A six-kilometre island in the Sea of Marmara has served as an open prison, an execution site and a fortress of solitary confinement, and its competing meanings now sit uncomfortably at the heart of Turkey’s uneasy peace debate.

December 24, 2025 / 15:13 IST
From open prison to no-fly zone: How İmralı became Turkey’s most symbolic island (File image)

Sweeping low over the Sea of Marmara in a security-cleared helicopter, three Turkish politicians travelled last month to a place heavy with symbolism. Their destination was İmralı, a small, isolated island that has absorbed some of the country’s most painful political history and now sits, once again, at the centre of an uncertain national moment.

Waiting for them was Abdullah Öcalan, the imprisoned leader of the Kurdistan Workers’ party, held in solitary confinement on the island for 26 years. Öcalan has long been a figure of deep hostility for many Turks and a central reference point for Kurds. The conflict associated with his movement has lasted four decades and claimed an estimated 40,000 lives, the Financial Times reported.

“The gods of the ancient myths could probably never have thought of a worse punishment for me than tying me to the rocks of İmralı,” Öcalan wrote in a letter in 2010.

Today, İmralı is almost inseparable from his name. In that sense, it has joined a grim lineage of islands defined by confinement: Robben Island and Nelson Mandela, Devil’s Island and Alfred Dreyfus, St Helena and Napoleon. Yet historians say İmralı has carried multiple meanings over time, many now forgotten.

From rehabilitation to punishment

İmralı lies just 6 kilometres long in the Sea of Marmara, west of the Bosphorus. Before it became synonymous with political imprisonment, it was home to silk farmers, fishermen and an abandoned monastery. In 1935, the Turkish state turned it into an open prison designed around rehabilitation rather than punishment.

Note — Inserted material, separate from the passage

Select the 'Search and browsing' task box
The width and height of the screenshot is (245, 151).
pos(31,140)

Prisoners worked the land and lived without guards, separated from society only by water. Accounts from the period describe a strangely communal life. Inmates formed a football team, a film club and even produced a local newspaper.

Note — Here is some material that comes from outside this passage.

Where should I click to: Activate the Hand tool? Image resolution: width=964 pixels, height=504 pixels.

Billy Hayes, the American smuggler later made famous by the film Midnight Express, served time there in the 1970s. In letters home, he marvelled at the island’s natural beauty while admitting to deep loneliness. Hayes later rejected the film adaptation of his story, calling it a distortion that Turks themselves found offensive.

Among İmralı’s inmates was also Yılmaz Güney, one of Turkey’s most important filmmakers. While imprisoned, he conceived Yol, later completed through instructions sent from jail and awarded the Palme d’Or in 1982.

A place of political reckoning

Long before Öcalan arrived, İmralı was already marked by political trauma. It was the execution site of Adnan Menderes, Turkey’s first democratically elected prime minister, overthrown in the 1960 military coup. After a humiliating trial on a nearby island, Menderes was hanged at İmralı in 1961.

Only decades later, under Recep Tayyip Erdoğan, was Menderes fully rehabilitated in the national narrative. The island where he was tried was renamed “Democracy and Freedom”, a symbolic reversal that underscored how Turkish politics reinterprets its past.

İmralı, by contrast, became sealed off. It is now surrounded by a militarised exclusion zone, its single prisoner a reminder of a conflict neither resolved nor erased.

A frozen peace process

In recent years, İmralı has been linked to what became known as the “İmralı process”, intermittent attempts to negotiate an end to the Kurdish conflict. Some historians argue the island’s layered past offers lessons about apology, reinvention and political courage.

Others are more sceptical. Turkey’s peace efforts appear stalled, even as the government speaks of a “terror-free Turkey”. Öcalan told visiting MPs last month that the PKK should have dissolved in 1993, suggesting unnamed forces blocked it. Senior PKK figures later rejected the idea of apology, saying no crimes had been committed.

The Turkish state, meanwhile, remains unyielding. Alongside Öcalan, Istanbul mayor Ekrem İmamoğlu, a leading opposition figure, is also in prison, awaiting trial and potentially facing an extraordinary sentence.

An island of competing meanings

İmralı today carries different meanings depending on who is asked. For many Kurds, it represents leadership and political vision. For many Turks, it symbolises state triumph over separatism. Its earlier stories of rehabilitation and creativity are largely absent from public memory.

Yet islands retain a powerful hold on Turkey’s imagination. In fiction, writers such as Yaşar Kemal imagined islands as places where fractured lives could be remade. Whether İmralı can ever serve that role in reality remains unclear.

For now, it stands as a place where Turkey locked away not only a man, but much of its unresolved past — and where the future still waits offshore.